Die neueste, wissenschaftlich institutionalisierte Form der Schreibschule heißt „angewandte Literaturwissenschaft“. Sie ist eine Erfindung der akademischen Philologien, mit der diese ihre Relevanz als Ausbildungsstätten für den postmodernen Kulturbetrieb unter Beweis stellen wollen. Sie soll dem Publikum signalisieren: Wir vermitteln genauso wie die Naturwissenschaften und Ingenieursberufe spezifische Fachkompetenzen, die sich dann später auf dem Arbeitsmarkt „anwenden“ lassen. Der Begriff der Anwendung jedoch, der aus den Naturwissenschaften stammt, ist den Geisteswissenschaften insgesamt unangemessen. Er unterstellt, dass sich geistige Gebilde, unabhängig von ihrem besonderen Gehalt, automatisch in sinnvolle Praxis übersetzen lassen, begreift aber auch umgekehrt jede Praxis als reibungslose „Anwendung“ vorgängiger Theorien. Damit tut er der Sphäre des Denkens ebenso Unrecht wie der Sphäre praktischen Handelns.
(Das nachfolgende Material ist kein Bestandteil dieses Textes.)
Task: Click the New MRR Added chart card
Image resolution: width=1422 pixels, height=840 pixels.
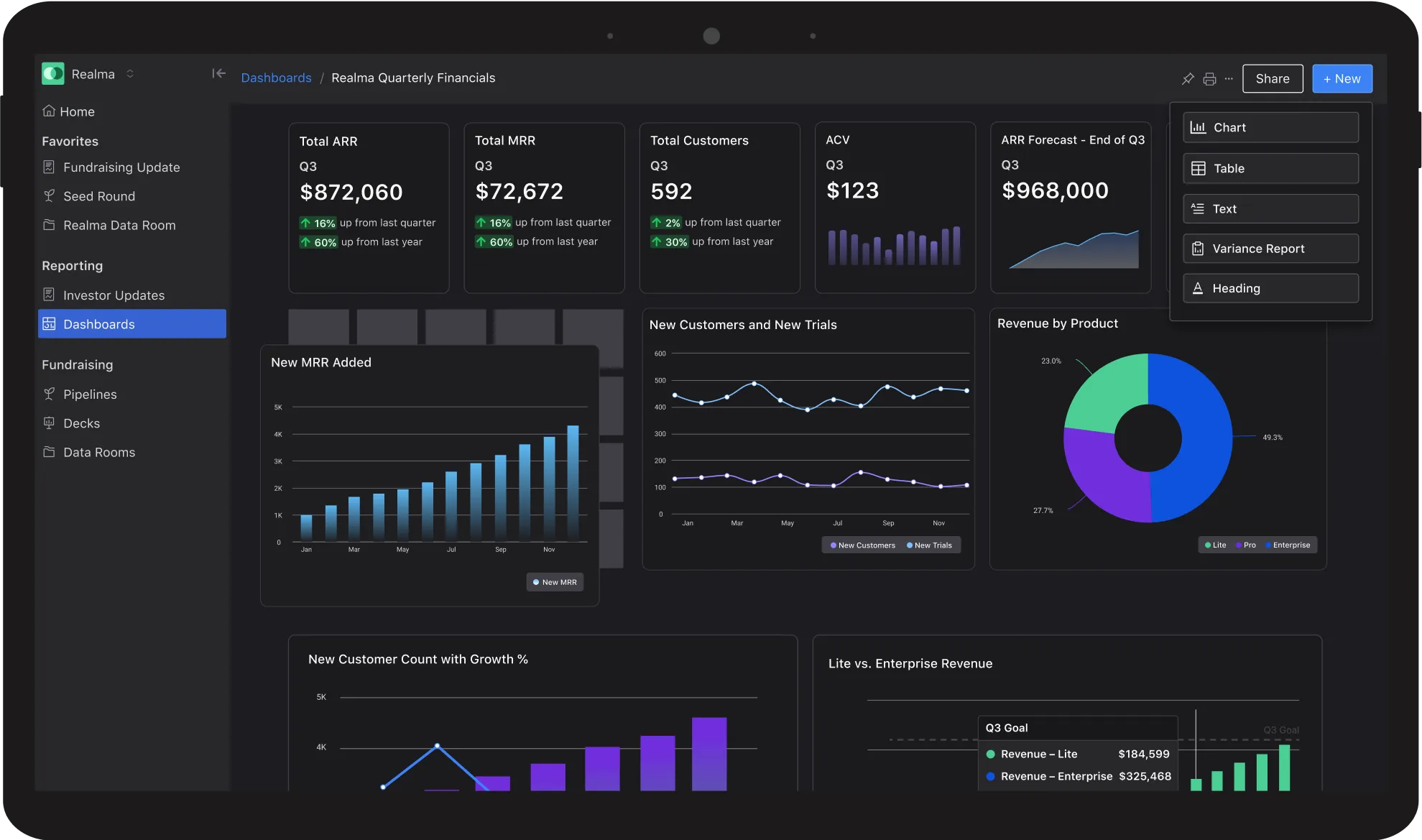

Denn wie Denken, sofern es nicht zum Problemlösen zusammenschrumpfen will, immer über die empirische Realität hinausgreift, in der es stattfindet, so erschöpft sich keine Praxis je in der Umsetzung zugrundeliegender Ideen. Deshalb wird sogar in den Naturwissenschaften nur innerhalb eines eng umgrenzten Rahmens, bei der experimentellen Versuchsanordnung, problemlos von „Anwendung“ gesprochen. Pauschal von einer „angewandten Wissenschaft“ zu reden, zeugt dagegen vor jeder inhaltlichen Bestimmung bereits von einem Missverständnis. Keine Wissenschaft, mag sie sich auch noch so ausgefeilter Methoden bedienen, geht in den Nutzanwendungen auf, die sich aus ihr ableiten lassen; keine Praxis, so reflektiert sie auch sein mag, erschöpft sich in der Realisierung von Ideen. Eine Wissenschaft, deren Telos ihre „Anwendung“ ist, muss geist- und begriffslos werden; eine Praxis, die sich als „Anwendung“ einer Wissenschaft verstände, ginge an der Wirklichkeit vorbei.
II.
Das dubiose Ideal der „angewandten Wissenschaft“ kommt zum ersten Mal im späten 19. Jahrhundert im Zuge des Positivismus auf und reflektiert die zunehmende Ohnmacht theoretischen Denkens ebenso wie die schwindenden Wirkungsmöglichkeiten praktischen Handelns. Je bedingungsloser geistige Arbeit sich am Primat der Nützlichkeit messen lassen muss, desto mehr verkümmern Theorien zu Methoden und Ideen zu bloßen Auslösern von Handlungen. Anders als kulturkonservative Verteidiger der Geisteswissenschaften es sich wünschen, die den Geist, dessen Verwaltung ihnen arbeitsteilig zugewiesen ist, von jeder Spur der Empirie rein halten wollen, beeinträchtigt diese Entwicklung aber auch die Sphäre der Praxis selbst. Der Behaviorismus, der das Verhältnis von Denken und Handeln nur als endlose Kette von Reiz-Reaktions-Impulsen fassen kann, billigt dem Geist ebenso wenig Autonomie zu wie der Praxis. Auch deren Wert erschöpft sich für ihn in den Effekten, die sie nach sich zieht, und den Ursachen, denen sie sich verdankt. Nicht der Geist wird gegenüber der Praxis abgewertet, sondern beide werden auf einen instrumentellen Kausalzusammenhang nivelliert, der sich selbst genügt. „Angewandte Literaturwissenschaft“ macht die Literatur – einen Gegenstand, der gerade durch sein Überschreiten praktischer Zwecke, ja durch Zweckfreiheit bestimmt ist – zum Rohstoff für eine Kulturarbeit, die sich zwar an ihm erprobt, ihm gegenüber aber äußerlich bleibt, weil sie allein sich selbst zum Ziel hat. Damit ist sie Ausdruck einer Wirklichkeit, in der Literatur, die nur noch als „kulturelles Kapital“ fungiert, nicht mehr zweckfrei, sondern tendenziell zwecklos ist.
III.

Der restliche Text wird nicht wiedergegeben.